Because of the out-of-order data points, the use of IIR (Infinite Impulse Response) filters, which depend on the sequential order of data, is impractical as their outputs cannot be efficiently recomputed when late points arrive. Instead, Pathway offers ways to easily implement FIR (Finite Impulse Response) filters, where each data point influences the filter's response for a limited duration. Consequently, you should primarily employ kernel smoothing techniques to process signals in a manner that accommodates unordered or non-sequential data points, ensuring accurate and efficient analysis.

Furthermore, without sample numbers, you cannot rely on a prev/next order among your data points: not only some points may be missing, but there may also be an important temporal gap between two consecutive points. You need to connect your point to other points close in time. To do so, Pathway provides interval joins.

Interval joins merge records by comparing the timestamp from each record of two tables and evaluating whether the difference falls within a specified time window or interval.

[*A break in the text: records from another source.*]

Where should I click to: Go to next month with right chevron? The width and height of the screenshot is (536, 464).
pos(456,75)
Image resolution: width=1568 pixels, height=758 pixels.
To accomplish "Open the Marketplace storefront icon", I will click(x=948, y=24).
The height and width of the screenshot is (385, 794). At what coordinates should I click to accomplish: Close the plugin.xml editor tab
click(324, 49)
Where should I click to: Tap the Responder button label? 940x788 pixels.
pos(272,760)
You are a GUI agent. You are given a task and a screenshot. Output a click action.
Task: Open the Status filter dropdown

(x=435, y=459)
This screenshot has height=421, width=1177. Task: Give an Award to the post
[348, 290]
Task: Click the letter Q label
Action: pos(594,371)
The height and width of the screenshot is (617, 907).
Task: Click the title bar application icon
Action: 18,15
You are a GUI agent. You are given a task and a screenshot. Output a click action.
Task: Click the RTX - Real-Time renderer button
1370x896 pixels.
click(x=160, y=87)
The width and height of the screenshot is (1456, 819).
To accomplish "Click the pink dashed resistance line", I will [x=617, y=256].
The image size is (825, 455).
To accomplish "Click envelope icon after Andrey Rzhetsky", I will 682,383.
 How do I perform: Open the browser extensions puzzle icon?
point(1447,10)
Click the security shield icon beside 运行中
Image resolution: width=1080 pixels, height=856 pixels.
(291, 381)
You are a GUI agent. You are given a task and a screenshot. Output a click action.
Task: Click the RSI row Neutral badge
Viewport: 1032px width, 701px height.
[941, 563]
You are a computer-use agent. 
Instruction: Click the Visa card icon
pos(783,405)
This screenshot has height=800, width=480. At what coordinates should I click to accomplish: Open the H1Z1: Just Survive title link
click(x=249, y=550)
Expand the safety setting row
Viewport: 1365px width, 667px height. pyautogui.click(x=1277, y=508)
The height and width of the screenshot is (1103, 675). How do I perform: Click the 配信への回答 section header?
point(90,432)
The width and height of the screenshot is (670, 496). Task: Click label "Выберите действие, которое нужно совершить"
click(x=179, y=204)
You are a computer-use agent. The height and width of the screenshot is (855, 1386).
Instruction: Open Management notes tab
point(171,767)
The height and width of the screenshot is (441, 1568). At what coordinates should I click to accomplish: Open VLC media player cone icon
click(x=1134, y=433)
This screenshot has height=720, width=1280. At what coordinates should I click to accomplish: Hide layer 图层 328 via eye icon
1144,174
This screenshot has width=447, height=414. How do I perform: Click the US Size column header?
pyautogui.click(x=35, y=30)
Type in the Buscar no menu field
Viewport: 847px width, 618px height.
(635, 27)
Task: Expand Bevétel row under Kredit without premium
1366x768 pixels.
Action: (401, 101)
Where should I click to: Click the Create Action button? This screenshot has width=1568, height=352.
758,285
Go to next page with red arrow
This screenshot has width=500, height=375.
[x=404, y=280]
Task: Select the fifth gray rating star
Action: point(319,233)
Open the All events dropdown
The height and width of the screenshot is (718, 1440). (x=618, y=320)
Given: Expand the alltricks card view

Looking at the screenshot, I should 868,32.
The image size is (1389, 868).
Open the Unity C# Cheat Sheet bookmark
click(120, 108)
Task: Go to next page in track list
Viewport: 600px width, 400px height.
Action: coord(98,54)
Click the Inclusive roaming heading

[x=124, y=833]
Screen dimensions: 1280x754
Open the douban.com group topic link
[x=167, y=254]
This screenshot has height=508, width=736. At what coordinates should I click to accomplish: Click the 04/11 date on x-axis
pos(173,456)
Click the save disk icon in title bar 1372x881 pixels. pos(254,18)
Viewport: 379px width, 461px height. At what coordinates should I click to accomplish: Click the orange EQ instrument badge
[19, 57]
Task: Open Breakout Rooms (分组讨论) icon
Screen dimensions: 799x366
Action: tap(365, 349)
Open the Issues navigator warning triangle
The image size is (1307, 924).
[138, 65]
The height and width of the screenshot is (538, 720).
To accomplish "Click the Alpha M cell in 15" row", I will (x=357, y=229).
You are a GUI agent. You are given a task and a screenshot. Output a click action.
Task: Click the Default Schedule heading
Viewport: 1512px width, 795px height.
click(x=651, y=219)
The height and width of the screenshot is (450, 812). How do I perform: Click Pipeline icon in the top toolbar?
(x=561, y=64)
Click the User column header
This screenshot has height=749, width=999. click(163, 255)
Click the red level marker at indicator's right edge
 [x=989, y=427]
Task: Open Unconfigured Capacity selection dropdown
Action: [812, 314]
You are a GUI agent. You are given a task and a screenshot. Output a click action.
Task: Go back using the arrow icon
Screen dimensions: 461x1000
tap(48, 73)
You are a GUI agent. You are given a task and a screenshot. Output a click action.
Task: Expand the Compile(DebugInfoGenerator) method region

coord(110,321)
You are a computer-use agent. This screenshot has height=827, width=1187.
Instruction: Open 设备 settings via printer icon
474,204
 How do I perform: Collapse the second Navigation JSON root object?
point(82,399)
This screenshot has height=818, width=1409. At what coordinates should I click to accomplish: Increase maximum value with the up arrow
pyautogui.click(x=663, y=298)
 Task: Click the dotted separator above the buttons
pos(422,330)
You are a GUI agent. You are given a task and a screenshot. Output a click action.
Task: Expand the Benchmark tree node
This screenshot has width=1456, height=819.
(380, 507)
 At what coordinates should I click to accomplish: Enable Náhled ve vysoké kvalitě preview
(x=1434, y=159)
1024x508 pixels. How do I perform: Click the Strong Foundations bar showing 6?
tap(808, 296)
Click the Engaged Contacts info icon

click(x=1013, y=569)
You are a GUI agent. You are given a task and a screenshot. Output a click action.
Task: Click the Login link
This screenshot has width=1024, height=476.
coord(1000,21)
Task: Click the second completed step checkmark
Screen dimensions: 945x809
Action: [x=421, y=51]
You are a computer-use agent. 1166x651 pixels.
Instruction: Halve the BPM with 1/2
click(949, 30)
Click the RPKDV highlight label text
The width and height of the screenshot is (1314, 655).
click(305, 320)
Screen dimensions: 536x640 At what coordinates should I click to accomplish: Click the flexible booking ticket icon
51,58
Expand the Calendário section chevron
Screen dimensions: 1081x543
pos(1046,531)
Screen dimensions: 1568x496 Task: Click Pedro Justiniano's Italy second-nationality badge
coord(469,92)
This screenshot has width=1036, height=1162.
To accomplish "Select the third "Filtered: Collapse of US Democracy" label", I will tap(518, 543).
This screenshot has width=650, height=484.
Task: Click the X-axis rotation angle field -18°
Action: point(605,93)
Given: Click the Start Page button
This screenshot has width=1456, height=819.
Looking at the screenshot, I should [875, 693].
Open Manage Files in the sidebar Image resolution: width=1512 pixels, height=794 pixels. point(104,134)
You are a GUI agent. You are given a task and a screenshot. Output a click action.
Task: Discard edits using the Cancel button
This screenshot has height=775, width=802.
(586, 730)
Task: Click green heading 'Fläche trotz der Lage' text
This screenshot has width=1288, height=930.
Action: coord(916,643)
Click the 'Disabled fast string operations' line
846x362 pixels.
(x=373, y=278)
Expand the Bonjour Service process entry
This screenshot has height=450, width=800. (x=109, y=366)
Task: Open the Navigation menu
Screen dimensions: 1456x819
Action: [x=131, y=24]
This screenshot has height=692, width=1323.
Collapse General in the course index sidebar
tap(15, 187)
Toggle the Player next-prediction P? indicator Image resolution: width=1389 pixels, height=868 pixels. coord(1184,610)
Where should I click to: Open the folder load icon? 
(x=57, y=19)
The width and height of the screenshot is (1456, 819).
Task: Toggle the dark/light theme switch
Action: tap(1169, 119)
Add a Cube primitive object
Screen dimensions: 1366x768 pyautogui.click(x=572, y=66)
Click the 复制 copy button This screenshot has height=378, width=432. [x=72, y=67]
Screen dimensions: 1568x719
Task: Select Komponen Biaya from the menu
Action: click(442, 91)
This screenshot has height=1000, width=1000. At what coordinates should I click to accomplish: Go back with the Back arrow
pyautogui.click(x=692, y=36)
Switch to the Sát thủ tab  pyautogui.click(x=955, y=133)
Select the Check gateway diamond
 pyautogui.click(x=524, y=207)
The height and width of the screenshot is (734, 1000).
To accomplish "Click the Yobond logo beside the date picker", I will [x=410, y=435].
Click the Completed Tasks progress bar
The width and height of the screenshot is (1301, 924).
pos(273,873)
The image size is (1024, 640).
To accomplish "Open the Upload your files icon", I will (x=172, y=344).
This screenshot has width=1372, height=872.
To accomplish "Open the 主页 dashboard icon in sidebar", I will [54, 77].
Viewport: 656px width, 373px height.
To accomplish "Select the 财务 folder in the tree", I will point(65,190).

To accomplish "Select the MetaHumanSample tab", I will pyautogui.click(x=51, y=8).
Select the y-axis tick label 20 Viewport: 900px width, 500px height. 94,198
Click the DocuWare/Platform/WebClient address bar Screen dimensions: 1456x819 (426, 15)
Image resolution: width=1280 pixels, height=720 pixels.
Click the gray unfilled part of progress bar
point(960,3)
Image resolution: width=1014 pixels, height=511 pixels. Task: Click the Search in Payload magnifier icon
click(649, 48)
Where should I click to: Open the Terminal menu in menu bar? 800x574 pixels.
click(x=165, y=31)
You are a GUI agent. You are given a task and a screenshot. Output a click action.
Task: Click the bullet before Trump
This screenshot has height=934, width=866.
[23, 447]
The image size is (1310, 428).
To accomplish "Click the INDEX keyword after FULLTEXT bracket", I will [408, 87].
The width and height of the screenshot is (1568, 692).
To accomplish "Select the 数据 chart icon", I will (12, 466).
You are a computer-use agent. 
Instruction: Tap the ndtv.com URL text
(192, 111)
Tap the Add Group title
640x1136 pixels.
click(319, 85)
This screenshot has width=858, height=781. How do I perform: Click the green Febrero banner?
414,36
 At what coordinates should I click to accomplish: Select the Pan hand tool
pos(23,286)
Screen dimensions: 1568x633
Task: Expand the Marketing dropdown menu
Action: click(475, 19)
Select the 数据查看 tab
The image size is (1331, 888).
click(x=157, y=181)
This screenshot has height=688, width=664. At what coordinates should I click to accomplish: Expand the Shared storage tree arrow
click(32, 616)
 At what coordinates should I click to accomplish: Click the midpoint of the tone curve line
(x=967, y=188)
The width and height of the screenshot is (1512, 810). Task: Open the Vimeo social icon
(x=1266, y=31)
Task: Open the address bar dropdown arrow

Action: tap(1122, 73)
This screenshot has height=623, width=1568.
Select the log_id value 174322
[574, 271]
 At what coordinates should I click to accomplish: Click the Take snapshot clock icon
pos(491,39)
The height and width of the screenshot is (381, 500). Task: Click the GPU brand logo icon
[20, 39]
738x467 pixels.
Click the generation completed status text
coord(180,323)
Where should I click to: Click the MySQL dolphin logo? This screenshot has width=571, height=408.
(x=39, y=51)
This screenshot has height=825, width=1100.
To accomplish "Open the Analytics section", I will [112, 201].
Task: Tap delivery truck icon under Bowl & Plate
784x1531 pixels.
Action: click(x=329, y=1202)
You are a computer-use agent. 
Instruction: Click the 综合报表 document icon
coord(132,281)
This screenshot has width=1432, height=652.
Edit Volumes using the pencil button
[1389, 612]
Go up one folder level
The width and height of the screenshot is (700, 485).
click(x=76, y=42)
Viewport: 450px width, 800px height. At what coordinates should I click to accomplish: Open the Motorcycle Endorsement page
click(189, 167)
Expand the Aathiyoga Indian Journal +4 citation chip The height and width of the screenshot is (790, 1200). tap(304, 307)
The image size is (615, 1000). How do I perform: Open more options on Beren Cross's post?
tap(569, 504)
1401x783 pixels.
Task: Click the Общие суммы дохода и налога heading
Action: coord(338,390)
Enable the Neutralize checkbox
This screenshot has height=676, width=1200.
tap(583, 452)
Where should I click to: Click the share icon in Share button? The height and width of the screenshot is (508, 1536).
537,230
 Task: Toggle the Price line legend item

Illustration of interval join

Interval joins are a great tool to gather all the close points together:

results = table_a.interval_join_left(
    table_b,
    pw.left.timestamp,
    pw.right.timestamp,
    pw.temporal.interval(-50, 50),
    pw.left.timestamp != pw.right.timestamp
).select(
    pw.left.timestamp,
    neighbor_timestamp=pw.right.timestamp,
)

However, they create an entry for each point in the interval:

timestamp | neighbor_timestamp
------------------------------
...
100       | 77
100       | 97
100       | 132
...
------------------------------

To gather all the entries corresponding to the same interval, we could use a groupby followed by a reduce.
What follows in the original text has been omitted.